Quite recently, many so-called “MetroidVania” –style games have been made, due largely in part to the ongoing trends in gaming which have seen many turning toward 2D and/or “retro” titles. It makes sense of course on multiple levels, of course. Artistically, economically and entertainment-wise, there were never any “rules” dictating how games should be made, it all depends on what people want in the end. Ok, so why are we discussing indie game market theory here instead of immediately jumping into the review, you ask? Well, Facepalm Games’ and Curve Studios’ “The Swapper” is a shining example of everything that’s great about indie development, for starters (the latter company is actually handling the Nintendo port).

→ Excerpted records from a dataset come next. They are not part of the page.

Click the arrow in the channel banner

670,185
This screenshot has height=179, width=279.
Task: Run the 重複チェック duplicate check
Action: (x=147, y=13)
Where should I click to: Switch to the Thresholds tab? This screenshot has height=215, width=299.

Built on a relatively simple premise, where you are tasked with exploring this derelict spaceship amidst some serious sci-fi shenanigans involving bizarre sentient life forms, The Swapper’s main mechanic involves cloning. In other words, it utilizes familiar mechanics but also adds its own twist to the equation, forcing players to solve puzzles by using a device to create clones which their consciousness is moved to. Basically, this means that you’re constantly sacrificing replicants in various ways while using this ability to overcome all sorts of problems. For instance, simply spawning a clone in mid air in order to traverse a gap that’s too wide or perhaps something more complicated, where you have to backtrack and so forth – this is the type of puzzle-solving you’ll encounter in “The Swapper”.

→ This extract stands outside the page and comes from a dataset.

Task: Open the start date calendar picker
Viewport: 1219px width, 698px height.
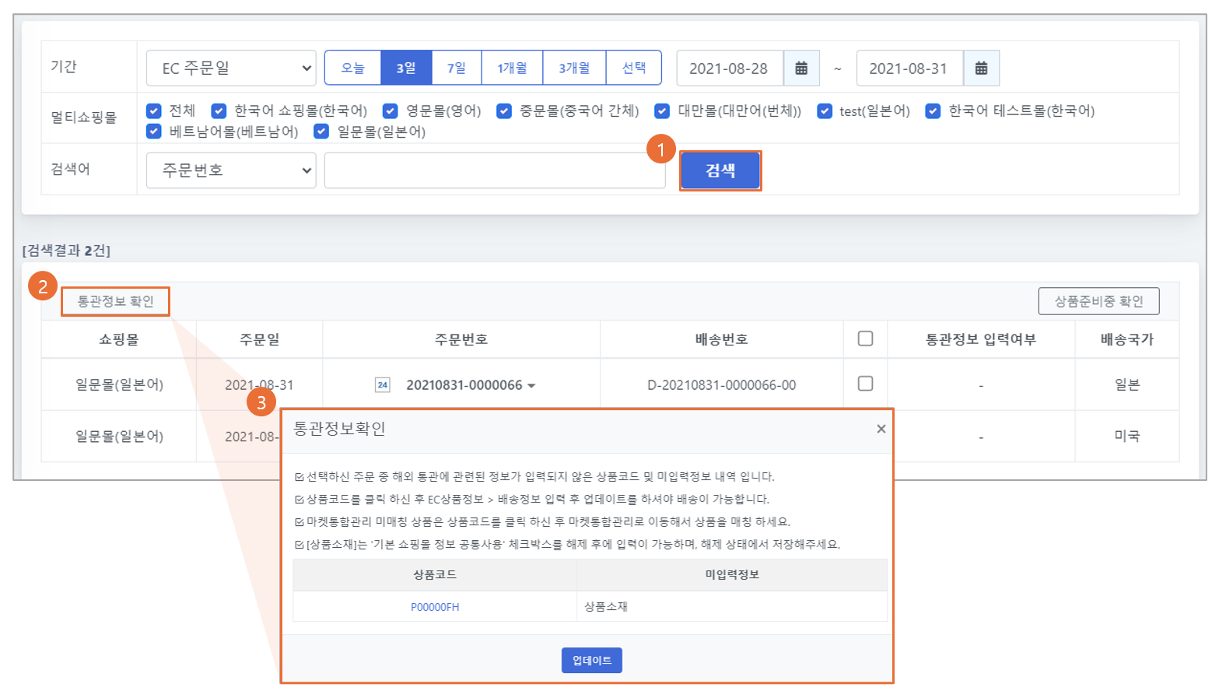Action: pos(800,68)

Of course, the graphics and atmosphere also offer up great reasons to stick around too. To say that the developers did an excellent job of creating a stunning sense of isolation is an understatement. Aside from the permeating sci-fi themes and art direction, you’ll also have the weirdness of the unfolding story and an underlying sense of dread to keep you company. The plot itself is pretty refreshing, incorporating bits of philosophy, mystery and skepticism as needed, always seeking to obscure things in a fog of ambiguity. If you’re a fan of cerebral sci-fi movies and like enhanced 2D gaming, “The Swapper” might just be the title for you.
Perhaps the most important metric within any puzzle game is its general difficulty, which can make or break the experience. Needless to say, this game definitely finds a sweet spot within this area, where the puzzles aren’t too incredibly hard nor are they insultingly easy, either. After completing an area there’s a nice sense of accomplishment, which again, is critical for titles in this particular genre.
All in all, people who like 2D MetroidVania-style offerings will definitely get some mileage out of this one. Similarly, if you tend to enjoy side-scrollers which push the boundaries with implied 3D graphics and other enhancements, “The Swapper” won’t disappoint.